- [What is being asked]: From the line with "Afficher toutes les finalités (188, 1295)" to the final line of the records, every line is to be duplicated exactly, both of those lines included.

────────────────────────────────────────

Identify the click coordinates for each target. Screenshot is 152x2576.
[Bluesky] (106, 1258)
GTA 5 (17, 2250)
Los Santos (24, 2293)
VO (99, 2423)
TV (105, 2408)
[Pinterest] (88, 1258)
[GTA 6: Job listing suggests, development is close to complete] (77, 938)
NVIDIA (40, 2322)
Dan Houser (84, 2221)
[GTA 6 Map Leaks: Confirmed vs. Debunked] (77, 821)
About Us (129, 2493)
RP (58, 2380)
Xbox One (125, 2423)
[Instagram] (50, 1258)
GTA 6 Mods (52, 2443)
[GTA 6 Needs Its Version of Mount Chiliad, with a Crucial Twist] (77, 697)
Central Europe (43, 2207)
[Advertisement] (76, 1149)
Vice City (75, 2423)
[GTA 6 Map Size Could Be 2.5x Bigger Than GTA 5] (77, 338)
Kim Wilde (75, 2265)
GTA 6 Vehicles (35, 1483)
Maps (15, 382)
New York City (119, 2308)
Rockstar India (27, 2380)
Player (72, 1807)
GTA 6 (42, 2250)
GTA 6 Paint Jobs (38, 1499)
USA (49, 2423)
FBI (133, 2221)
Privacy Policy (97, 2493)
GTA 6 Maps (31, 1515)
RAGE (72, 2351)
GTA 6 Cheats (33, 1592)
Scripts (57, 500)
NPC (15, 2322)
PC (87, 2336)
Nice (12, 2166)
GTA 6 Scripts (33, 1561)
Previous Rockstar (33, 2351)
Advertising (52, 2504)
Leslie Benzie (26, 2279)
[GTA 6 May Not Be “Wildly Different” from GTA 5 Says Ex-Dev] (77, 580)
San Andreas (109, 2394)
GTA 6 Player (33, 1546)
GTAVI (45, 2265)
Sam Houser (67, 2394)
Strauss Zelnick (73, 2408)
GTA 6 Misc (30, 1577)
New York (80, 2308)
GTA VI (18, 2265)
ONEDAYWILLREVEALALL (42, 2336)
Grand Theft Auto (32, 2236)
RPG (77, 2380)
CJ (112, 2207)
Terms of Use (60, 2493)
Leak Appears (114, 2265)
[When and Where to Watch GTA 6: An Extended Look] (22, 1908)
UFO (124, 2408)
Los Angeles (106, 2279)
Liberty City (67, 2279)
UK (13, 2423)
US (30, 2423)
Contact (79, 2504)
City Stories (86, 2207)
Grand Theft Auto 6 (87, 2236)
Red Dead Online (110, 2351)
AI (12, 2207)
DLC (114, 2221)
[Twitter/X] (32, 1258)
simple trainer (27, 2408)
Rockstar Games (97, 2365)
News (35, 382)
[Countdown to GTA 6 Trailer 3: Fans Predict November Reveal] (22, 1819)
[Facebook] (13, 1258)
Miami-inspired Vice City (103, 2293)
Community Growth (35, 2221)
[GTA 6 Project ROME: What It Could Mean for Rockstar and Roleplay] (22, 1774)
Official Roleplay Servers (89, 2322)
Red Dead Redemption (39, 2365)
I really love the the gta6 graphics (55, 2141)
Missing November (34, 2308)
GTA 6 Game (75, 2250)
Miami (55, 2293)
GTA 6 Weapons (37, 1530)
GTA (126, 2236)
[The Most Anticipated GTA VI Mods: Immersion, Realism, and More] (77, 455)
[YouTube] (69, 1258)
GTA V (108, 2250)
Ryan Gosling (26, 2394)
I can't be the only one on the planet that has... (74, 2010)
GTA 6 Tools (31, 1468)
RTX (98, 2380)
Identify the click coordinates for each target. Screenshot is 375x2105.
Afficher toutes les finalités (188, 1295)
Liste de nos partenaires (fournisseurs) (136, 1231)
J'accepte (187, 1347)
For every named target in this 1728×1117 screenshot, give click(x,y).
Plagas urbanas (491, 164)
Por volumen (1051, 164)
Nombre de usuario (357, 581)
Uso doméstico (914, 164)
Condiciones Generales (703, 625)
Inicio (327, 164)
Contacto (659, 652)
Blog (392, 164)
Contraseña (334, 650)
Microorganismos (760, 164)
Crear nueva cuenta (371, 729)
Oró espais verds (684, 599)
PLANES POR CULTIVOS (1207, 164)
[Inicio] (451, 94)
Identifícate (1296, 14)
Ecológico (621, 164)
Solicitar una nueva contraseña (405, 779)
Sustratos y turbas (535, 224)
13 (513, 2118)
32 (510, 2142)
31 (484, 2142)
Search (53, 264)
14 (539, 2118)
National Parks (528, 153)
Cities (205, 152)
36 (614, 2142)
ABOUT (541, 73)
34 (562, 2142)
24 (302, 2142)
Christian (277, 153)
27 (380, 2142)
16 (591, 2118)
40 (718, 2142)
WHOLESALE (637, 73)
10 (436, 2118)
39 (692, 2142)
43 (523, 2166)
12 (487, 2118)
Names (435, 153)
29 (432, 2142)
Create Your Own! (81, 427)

────────────────────────────────────────

- [Output]:
Afficher toutes les finalités (188, 1295)
Liste de nos partenaires (fournisseurs) (136, 1231)
J'accepte (187, 1347)
For every named target in this 1728×1117 screenshot, give click(x,y).
Plagas urbanas (491, 164)
Por volumen (1051, 164)
Nombre de usuario (357, 581)
Uso doméstico (914, 164)
Condiciones Generales (703, 625)
Inicio (327, 164)
Contacto (659, 652)
Blog (392, 164)
Contraseña (334, 650)
Microorganismos (760, 164)
Crear nueva cuenta (371, 729)
Oró espais verds (684, 599)
PLANES POR CULTIVOS (1207, 164)
[Inicio] (451, 94)
Identifícate (1296, 14)
Ecológico (621, 164)
Solicitar una nueva contraseña (405, 779)
Sustratos y turbas (535, 224)
13 (513, 2118)
32 (510, 2142)
31 (484, 2142)
Search (53, 264)
14 (539, 2118)
National Parks (528, 153)
Cities (205, 152)
36 (614, 2142)
ABOUT (541, 73)
34 (562, 2142)
24 (302, 2142)
Christian (277, 153)
27 (380, 2142)
16 (591, 2118)
40 (718, 2142)
WHOLESALE (637, 73)
10 (436, 2118)
39 (692, 2142)
43 (523, 2166)
12 (487, 2118)
Names (435, 153)
29 (432, 2142)
Create Your Own! (81, 427)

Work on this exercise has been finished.